Gain Control: The Contrast-Contrast Effect Task (CCE)

 

Gain control has been successfully studied using the Contrast-Contrast Effect (CCE) task in which contrast sensitivity for a ringed target can be influenced by the contrast of a circular surround. Participants are asked to match a variable contrast patch to a central patch. When the surround is high-contrast, the inner target is perceived to be of lower contrast than when the same target is perceived without a surround. This task is ideal for examining gain control in schizophrenia because: 1) reduced gain control, or contextual modulation, would be indicated by more accurate contrast judgments regarding the inner circle compared to controls; and 2) there is already evidence for reduced spatial context effects in vision in schizophrenia. The following is a description of the version of the task available below.

On each trial, subjects view a circular region (1.3° diameter) of blob-like shapes (8 c/deg. bandpass-filtered noise) presented for 1000 ms at an intermediate contrast level (40%). After a 200-ms blank period (modified task), an isolated central comparison patch was presented, and subjects indicated whether the first or the second patch had higher contrast. The contrast of the comparison patch is varied to provide a psychometric function for the contrast perception. The first patch is presented either in isolation or surrounded by a high contrast (95%) annulus of the blob-like shapes (8° diameter).

Participants completed two blocks of trials: one with the first patch presented in isolation and one with the first patch surrounded by a high contrast stimulus. Participants should complete the "no-surround" block before the surround block. Within each of the two blocks, 180 trials are presented, drawn psuedorandomly from one of 5 "streams," where the information used to compute trial types in each stream was kept separate.

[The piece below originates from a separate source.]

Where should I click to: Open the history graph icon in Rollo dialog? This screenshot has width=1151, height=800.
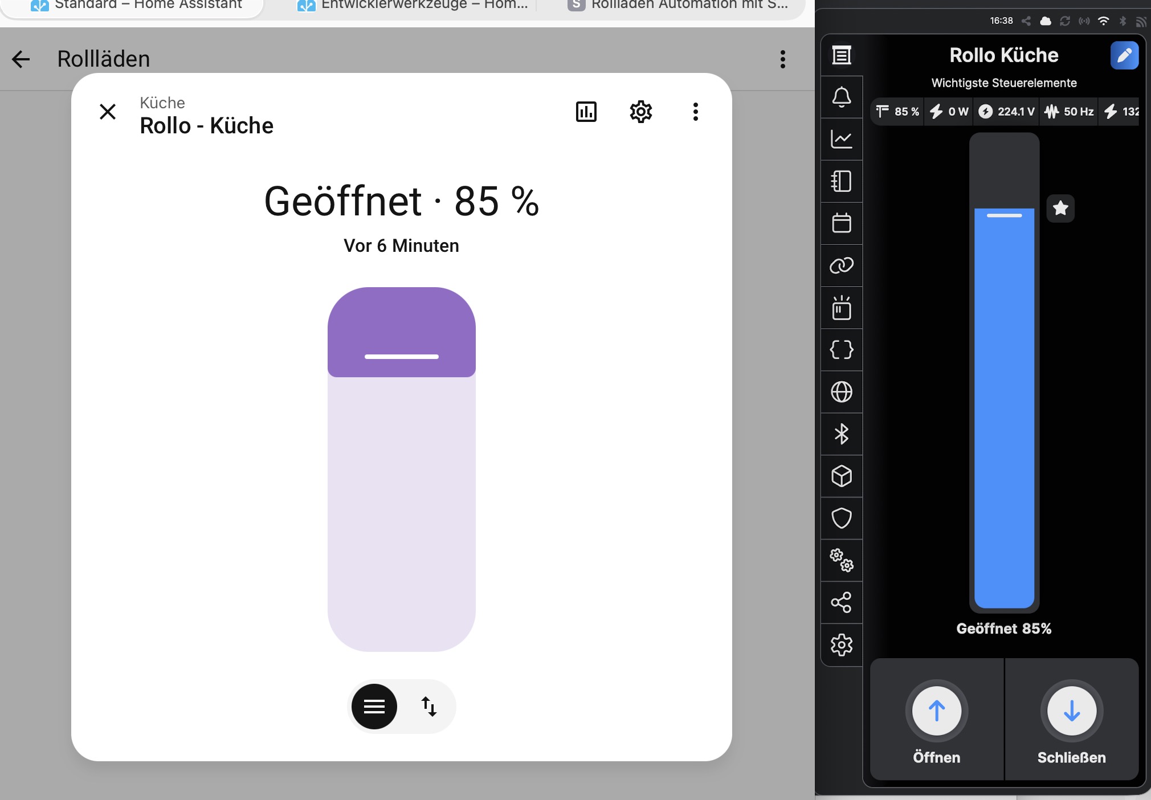coord(586,112)
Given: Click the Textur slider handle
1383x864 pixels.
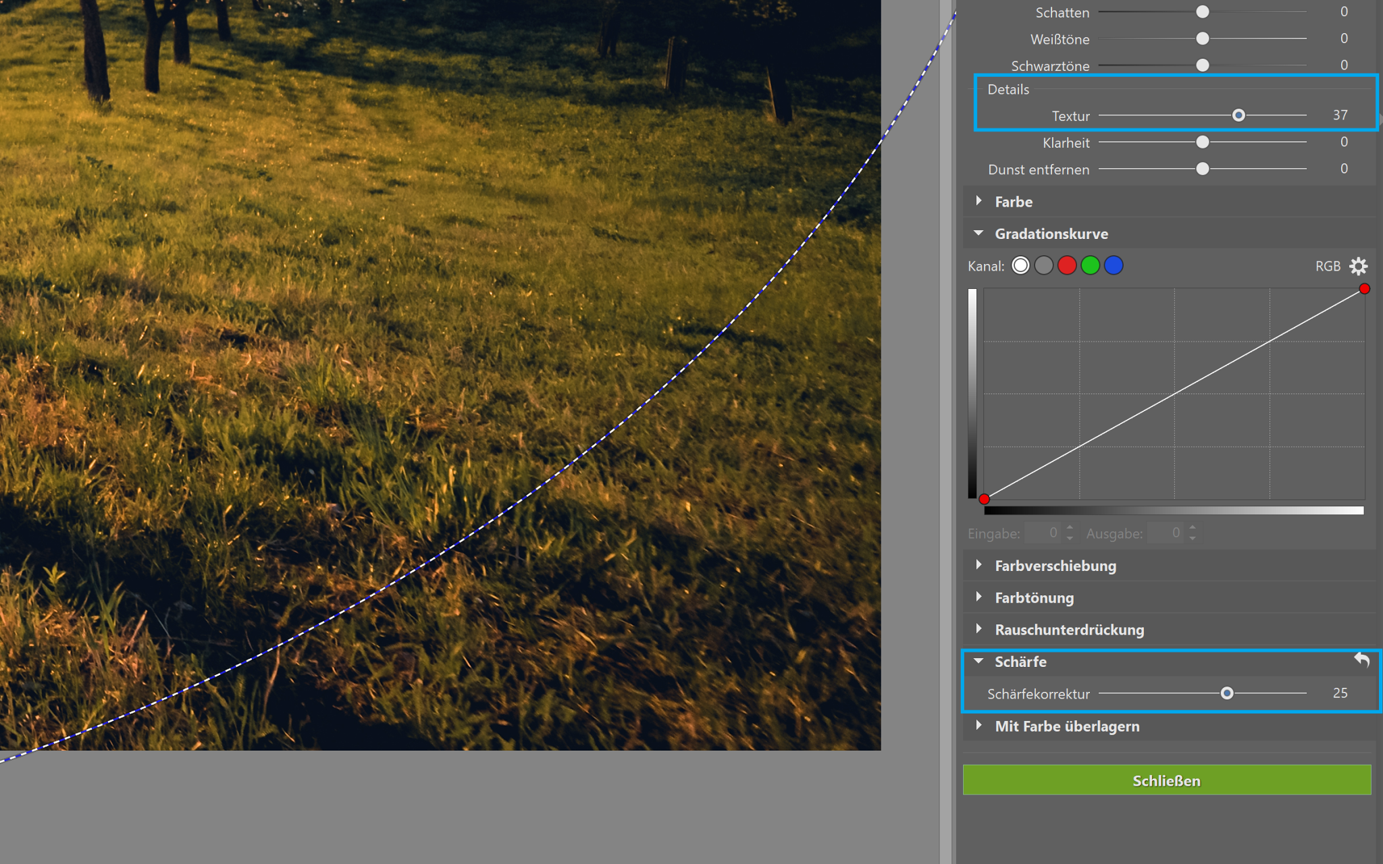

  • Two streams (N=40 trials each) in which a staircase procedure is used to move participants to 50% accuracy. In both streams, the first trial comparison patch is presented at a 30% contrast difference from the target patch (which is always 40%). In one stream ("S2") the first trial comparison patch is 30% higher than 40% (e.g., 70%). In the other stream ("S3), the first trial comparison patch is 30% lower than 40% (e.g., 10%). If the participants respond correctly, then the next comparison patch is more similar to the target patch. If they respond incorrectly, the next comparison patch is less similar to the target patch. For the first 15 trials, the contrast is changed in increments of 5%, for the next 15 trials, 2.5% and for the last 10 trials the increment is 1%.
  • Two streams (N=40 trials each) in which a staircase procedure was used to move participants to 75% accuracy. In both streams, the first trial comparison patch is presented at a 30% contrast difference from the target patch (which is always 40%). In one stream ("S4") the first trial comparison patch is 30% higher than 40% (e.g., 70%). In the other stream ("S5"), the first trial comparison patch is 30% lower than 40% (e.g., 10%). If the participants responded correctly 3 times (even with interleaved errors), then the next comparison patch is more similar to the target patch. If they respond incorrectly, the next comparison patch is less similar to the target patch. For the first 15 trials, the contrast is changed in increments of 5%, for the next 15 trials, 2.5% and for the last 10 trials the increment is 1%.
  • One stream of "catch" trials (N=20 trials) in which the comparison patch is either 70% contrast of 10% contrast. These trials are included to assess the ongoing attention level of the participants, as the high contrast difference from the target patch should make them easy for participants who are attending to the task.

Scoring: The data from each subject can be scored in several ways. First, the average contrast for the last 10 trials in both of the streams can be compared (ignoring catch trials) for the no-surround and surround condition. If gain control mechanisms are working properly then, the contrast values for the last 10 trials in the no-surround condition should be closer to 40 than in the surround condition. Second, the average contrast for the last six reversals in both streams can be compared (ignoring catch trials), with a similar interpretation. Lastly, one can fit with a cumulative Gaussian function to estimate the accuracy (bias/intercept) and precision (slope) of the subject's contrast perception, and this can be done separately for trials with and without the high-contrast surround region and separately for each version of the task. The bias should be shifted for the surround versus the no-surround condition. Currently, the outputs of the tasks contain the trial by trial data, and must be analyzed off-line to compute the summary statistics described above. We will be modifying the scripts to include summary statistics (e.g., average contrast in last 10 trials or last 6 reversals) at the end of the task.

These versions are currently being used in our test-retest reliability, and could change based on the results of that study. In particular, it is likely that the task will be shortened if the reliability results support such a change.